Updating the runtime to another version requires only modifying the spark_version parameter with any supported runtime.

A Spark cluster consists of one driver node and a number of worker nodes and can be scaled horizontally by adding nodes (num_workers) or vertically by choosing larger node types. The node types are cloud provider specific. The Standard_DS3_v2 node type id references the minimal Azure node.

The autotermination feature shuts the cluster down when not in use. Costs are billed per second up time per processing unit.

Any reconfigurations triggers the pipeline and rebuilds the cluster.

CLUSTER_ID=$(databricks clusters create --json-file /tmp/conf.json | jq -r '.cluster_id')

The cluster create call returns the cluster-id of the newly created instance. Since the last step of this pipeline installs additional Python and R libraries (via Pip and CRAN respectively) it is necessary to wait for the cluster to be in pending state.

STATE=$(databricks clusters list --output json | jq -r --arg I "$CLUSTER_ID" '.clusters[] | select(.cluster_id == $I) | .state')

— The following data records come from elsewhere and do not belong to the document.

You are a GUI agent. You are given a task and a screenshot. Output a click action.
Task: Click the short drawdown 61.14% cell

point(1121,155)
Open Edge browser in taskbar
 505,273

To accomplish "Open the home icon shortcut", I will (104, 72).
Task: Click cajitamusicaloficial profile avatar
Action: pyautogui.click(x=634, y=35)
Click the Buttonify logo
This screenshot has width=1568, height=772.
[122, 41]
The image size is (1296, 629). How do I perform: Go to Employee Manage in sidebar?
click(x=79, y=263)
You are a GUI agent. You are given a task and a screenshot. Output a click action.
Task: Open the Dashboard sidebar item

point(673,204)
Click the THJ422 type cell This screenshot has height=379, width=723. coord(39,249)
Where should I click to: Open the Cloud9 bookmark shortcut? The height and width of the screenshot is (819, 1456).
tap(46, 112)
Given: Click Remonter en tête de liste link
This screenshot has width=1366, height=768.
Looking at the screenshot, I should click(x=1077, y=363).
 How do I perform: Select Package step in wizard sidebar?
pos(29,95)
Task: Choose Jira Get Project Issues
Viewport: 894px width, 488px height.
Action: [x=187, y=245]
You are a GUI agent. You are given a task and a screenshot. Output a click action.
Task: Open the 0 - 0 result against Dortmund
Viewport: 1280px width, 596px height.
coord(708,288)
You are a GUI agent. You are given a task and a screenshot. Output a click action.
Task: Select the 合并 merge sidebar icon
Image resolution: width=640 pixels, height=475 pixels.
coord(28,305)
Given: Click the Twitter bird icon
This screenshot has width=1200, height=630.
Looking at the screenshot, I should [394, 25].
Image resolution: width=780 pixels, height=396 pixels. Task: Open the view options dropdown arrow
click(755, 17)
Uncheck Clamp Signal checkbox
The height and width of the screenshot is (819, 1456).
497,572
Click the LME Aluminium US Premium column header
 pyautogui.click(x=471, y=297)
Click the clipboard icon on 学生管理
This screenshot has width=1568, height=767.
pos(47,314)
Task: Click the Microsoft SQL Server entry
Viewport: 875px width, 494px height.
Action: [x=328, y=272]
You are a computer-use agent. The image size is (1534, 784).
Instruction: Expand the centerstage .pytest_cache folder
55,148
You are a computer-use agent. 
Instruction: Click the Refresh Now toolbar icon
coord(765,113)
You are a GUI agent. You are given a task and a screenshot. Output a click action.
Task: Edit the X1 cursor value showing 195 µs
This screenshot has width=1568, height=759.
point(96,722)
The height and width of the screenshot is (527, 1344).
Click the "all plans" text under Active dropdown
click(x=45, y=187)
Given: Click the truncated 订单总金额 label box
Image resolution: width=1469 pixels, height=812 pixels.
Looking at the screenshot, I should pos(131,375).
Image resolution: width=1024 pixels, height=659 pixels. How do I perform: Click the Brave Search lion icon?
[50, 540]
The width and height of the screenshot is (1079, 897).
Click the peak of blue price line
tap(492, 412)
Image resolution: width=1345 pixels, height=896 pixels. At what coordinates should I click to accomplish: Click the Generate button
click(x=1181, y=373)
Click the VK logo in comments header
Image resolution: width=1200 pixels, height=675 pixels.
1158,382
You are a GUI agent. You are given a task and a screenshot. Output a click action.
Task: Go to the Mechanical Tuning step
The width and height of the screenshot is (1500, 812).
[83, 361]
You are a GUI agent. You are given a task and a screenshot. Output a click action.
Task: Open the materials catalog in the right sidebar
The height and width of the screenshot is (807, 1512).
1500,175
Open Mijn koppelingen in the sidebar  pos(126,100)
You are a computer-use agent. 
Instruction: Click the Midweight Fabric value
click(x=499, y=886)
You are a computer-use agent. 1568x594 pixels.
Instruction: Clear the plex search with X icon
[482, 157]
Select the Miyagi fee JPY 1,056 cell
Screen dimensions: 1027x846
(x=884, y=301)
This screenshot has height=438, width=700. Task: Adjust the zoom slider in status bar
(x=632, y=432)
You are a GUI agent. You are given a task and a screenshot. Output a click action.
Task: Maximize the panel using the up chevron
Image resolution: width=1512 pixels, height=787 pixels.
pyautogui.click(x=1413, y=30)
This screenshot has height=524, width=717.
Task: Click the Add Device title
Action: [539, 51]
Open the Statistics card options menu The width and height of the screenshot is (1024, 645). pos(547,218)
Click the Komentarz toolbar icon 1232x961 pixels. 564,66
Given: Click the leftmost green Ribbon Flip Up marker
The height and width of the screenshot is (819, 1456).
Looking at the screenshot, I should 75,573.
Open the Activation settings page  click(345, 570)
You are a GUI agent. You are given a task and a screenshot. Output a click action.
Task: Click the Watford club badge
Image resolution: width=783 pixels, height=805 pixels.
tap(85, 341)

echo "Wait for cluster to be PENDING"
while [[ "$STATE" != "PENDING" ]]
do
    STATE=$(databricks clusters list --output json | jq -r --arg I "$CLUSTER_ID" '.clusters[] | select(.cluster_name == $I) | .state')
done

Task: Install Python and R dependencies on the cluster

The final step is to add additional Python and R packages to the cluster. There are many ways to install packges in Databricks. This is just one way to do it.

        - task: ShellScript@2
          inputs:
            scriptPath: pipelines/databricks-library-install.sh
            args: "HelloCluster"
          displayName: "Install Python and R dependencies"

Again the shell script wraps the Databricks CLI, here the library install command. The cluster name (“DemoCluster” in this example) has to be passed again.

All CLI calls to Databricks need the cluster-id to delete, create and manupulate instances. So first fetch it with a cluster list call:

CLUSTER_ID=$(databricks clusters list --output json | jq -r --arg N "$CLUSTER_NAME" '.clusters[] | select(.cluster_name == $N) | .cluster_id')

Then install the packages – one call to library install per package:

databricks libraries install --cluster-id $CLUSTER_ID --pypi-package azure
databricks libraries install --cluster-id $CLUSTER_ID --pypi-package googlemaps
databricks libraries install --cluster-id $CLUSTER_ID --pypi-package python-tds
databricks libraries install --cluster-id $CLUSTER_ID --cran-package tidyverse

For additional Python or R package add a line in this build script – this will trigger the pipeline and the cluster is rebuild.

Pipeline: Import workspace

This is a detailed walk through for the build-workspace.yml pipeline. The first part of the pipeline is identical to the build-cluster.yml pipeline. The trigger include differs, since this pipeline is triggered by code pushes to the workspace/ directory. The choice of the build server (pool), the variable reference to the databricks_cli variable group for the Databricks access tokens and the Python version task are identical, also installing and configuring the Databricks CLI with the same build script as above.

The only build task is importing all files in the workspace/ directory to the Databricks Workspace. The args passes a sub-directory name for the /Shared/ folder in Databricks ( /Shared/HelloWorkspace/ in the example).

        - task: ShellScript@2
          inputs:
            scriptPath: pipelines/databricks-workspace-import.sh
            args: "HelloWorkspace"
          displayName: "Import updated notebooks to workspace to dev"

The specified directory is first deleted. When the directory does not exist, the CLI prints and error in JSON format, but does not break the pipeline. The args: parameter is passed to the $SUBDIR variable in the build script.

databricks workspace delete --recursive /Shared/$SUBDIR

Then the script files in the workspace/ folder of the master branch are copied into the Databricks workspace.

databricks workspace import_dir ../workspace /Shared/$SUBDIR/

Remember that the repo is copied into the pipeline build agent/server and the working directory of the pipeline agent points to the location of the .yml file which defines the pipeline.